# Wagg Guinea Pig Food?



## Emmily (Mar 22, 2010)

Currently feeding my 2 on Wagg Crunch, they do seem to leave quite a lot of it, and I'm wondering if it's worth changing them to Wagg Optimum, a bit more expensive, but worth it if they eat it all, or at least most of it.

Anyone feeding their guinea pigs on Wagg Optimum, do they eat most of it, would you recommend it?

(I don't want to change brand, my dogs are on Wagg dog food, if it's good enough for them, it should be good enough for my piggies too )


----------



## CharleyRogan (Feb 20, 2009)

Yup I would because they leave less and get more of the nutrients that they need! I'd feed them curly kale on reg basis as they need vitamin C because like humans they cannot make it themselves! Asda had it on offer last week, but dunno if still on. I'm just on my way out to get them some!


----------



## niki87 (Nov 18, 2009)

Yeah mine are on it. I currently give a mix of both as they are eating up a bag of the Wagg Crunch. But they eat ALL of the optimum and it is better for them!

I get mine from ChemistDirect website...is the cheapest I found!

xx


----------



## Emmily (Mar 22, 2010)

Okay, Thanks Charley & Niki 

Not seen kale in the shops we go in yet (don't always look in the veg sections), got some kale seeds to plant, if I ever get around to planting them

Asda is the furthest big (cheap) supermarket from us - we're 5 mins walk from lidl (had some great veg bargains from there), short drive from Sainsburys & Tesco, we go to where there's an Aldi, Morrisons, Wilkinsons & QD almost every Friday, not all of them sell Wagg Optimium, but I know I've seen it in at least one of them, I'll get a bag next time I see one.

Provided material:
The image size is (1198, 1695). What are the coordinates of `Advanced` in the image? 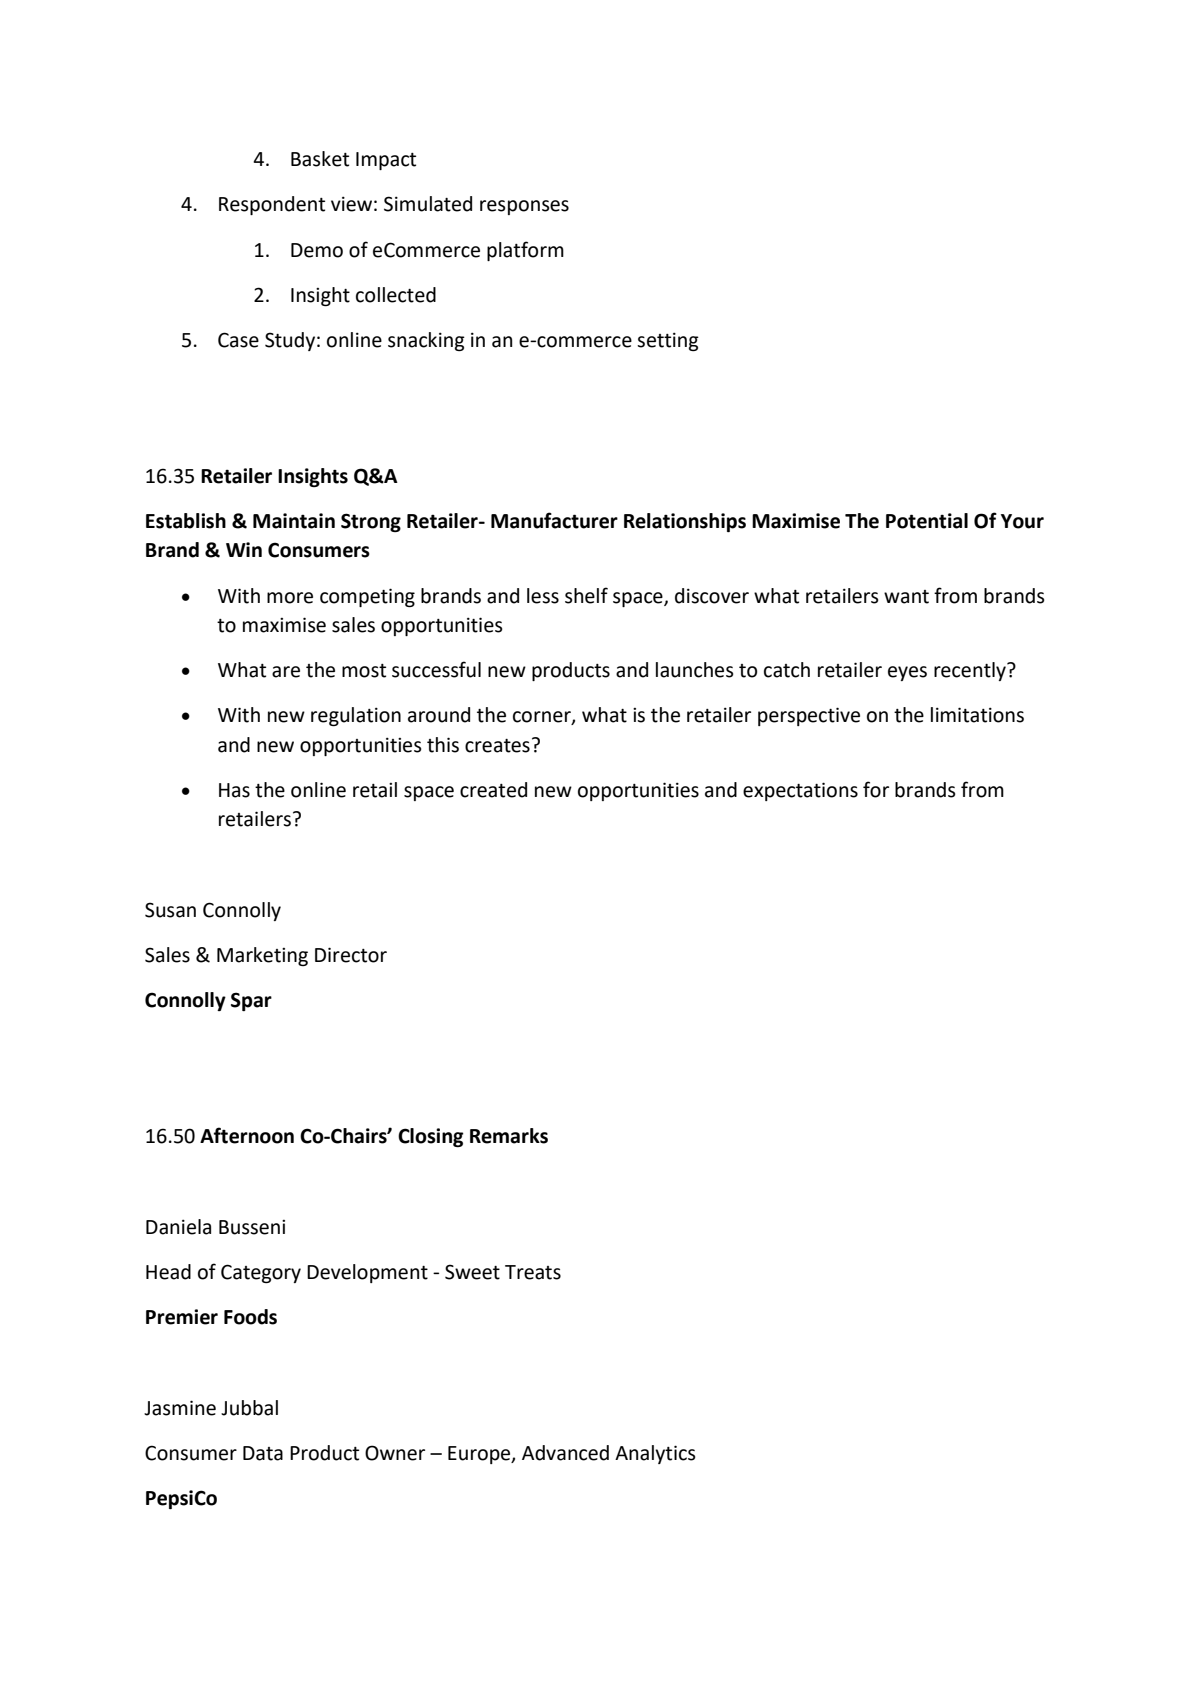 It's located at (565, 1453).
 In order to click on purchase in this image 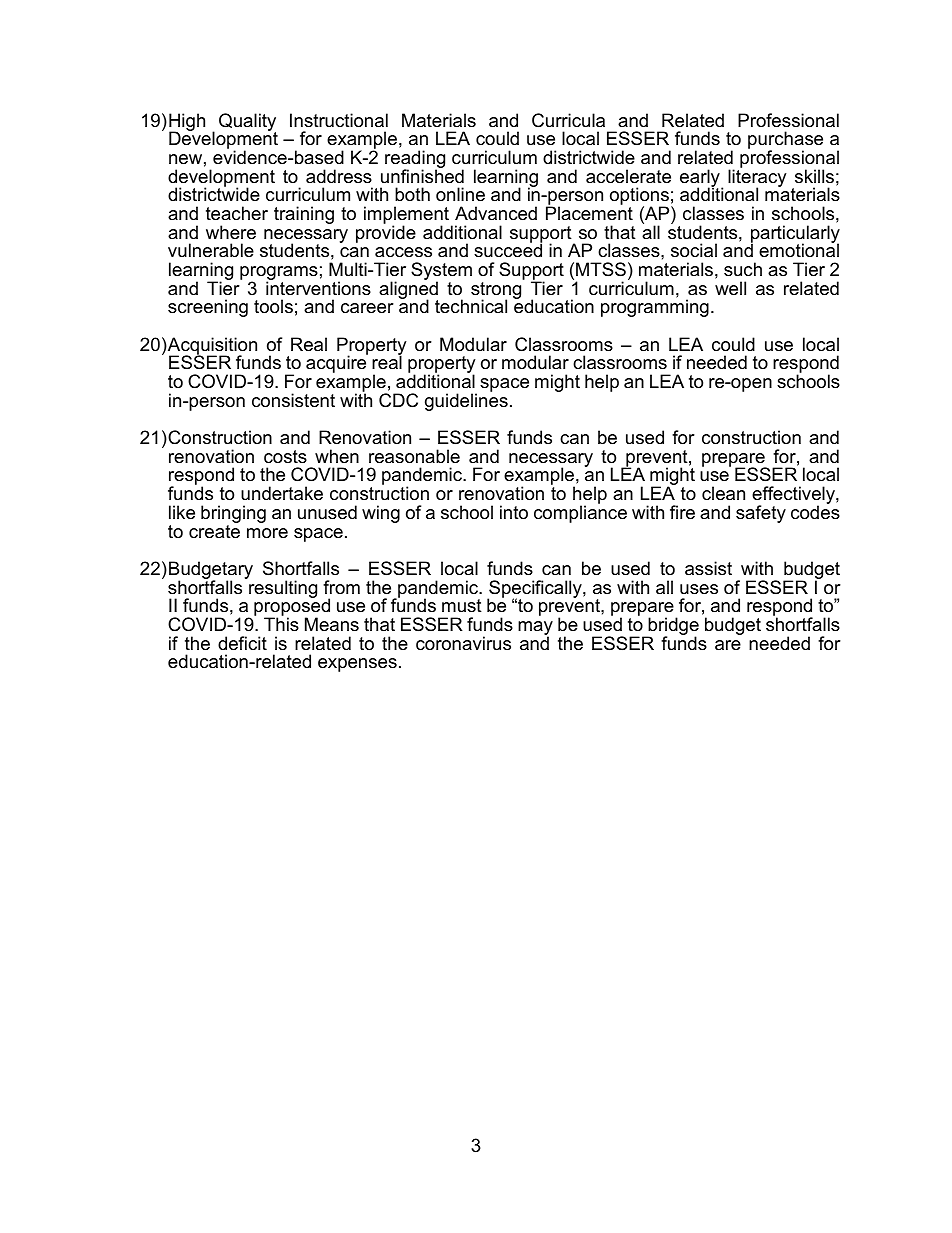, I will do `click(785, 141)`.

Challenges:
1 > Reproduce the passage of the guinea pig food thread starting with "Yeah mine are" and going on through "cheapest I found!".
2 > Resume the forum thread about Wagg guinea pig food, picking up right after its final sentence.

Expected outputs:
1 >
Yeah mine are on it. I currently give a mix of both as they are eating up a bag of the Wagg Crunch. But they eat ALL of the optimum and it is better for them!

I get mine from ChemistDirect website...is the cheapest I found!

2 >
I'll have to give a mix of both for quite a while, as I've got a bag of Crunch for when the current bag runs out, can't remember where we bought it, or have the receipt to take it back, though I'm almost sure it's Wilkinsons, looking on their web site, they don't sell Optimum, so I couldn't take it back and pay extra for the Optimum.


----------



## Emmiiee (Jan 3, 2010)

my 2 are on excel nuggest of pets at home make which is cheaper but the same thing!


----------



## Emmily (Mar 22, 2010)

I ended up ordering Wagg Optimum from ChemistDirect website, along with a few other bits. Thanks Niki


----------



## niki87 (Nov 18, 2009)

You're very welcome!! Was by far the best prices I found!! Yay glad to have helped!! xx


----------



## Jamie760 (Oct 14, 2010)

Im going to go and purchase that now, because my guinea pigs never eat all wagg crunch I give them.


----------



## Jamie760 (Oct 14, 2010)

I ordered it of chemist direct, the cheapest supplier I could find. My guinea pigs munch it down. Before I had fed them Cavy Cuisine. But they love optimum.


----------



## Halflife308 (Oct 18, 2010)

For any users here from the UK you can buy yours off Amazon.co.uk for only £9.00.
:lol:


----------



## Leah84 (Jun 22, 2009)

i use wagg optimum, normally buy it from morrisons or tesco and my 2 love it


----------



## Leah84 (Jun 22, 2009)

Halflife308 said:


> For any users here from the UK you can buy yours off Amazon.co.uk for only £9.00.
> :lol:


  

that`s a rip off!!! i only pay about £2.79 for the same sized bag from morrisons!


----------



## niki87 (Nov 18, 2009)

Halflife308 said:


> For any users here from the UK you can buy yours off Amazon.co.uk for only £9.00.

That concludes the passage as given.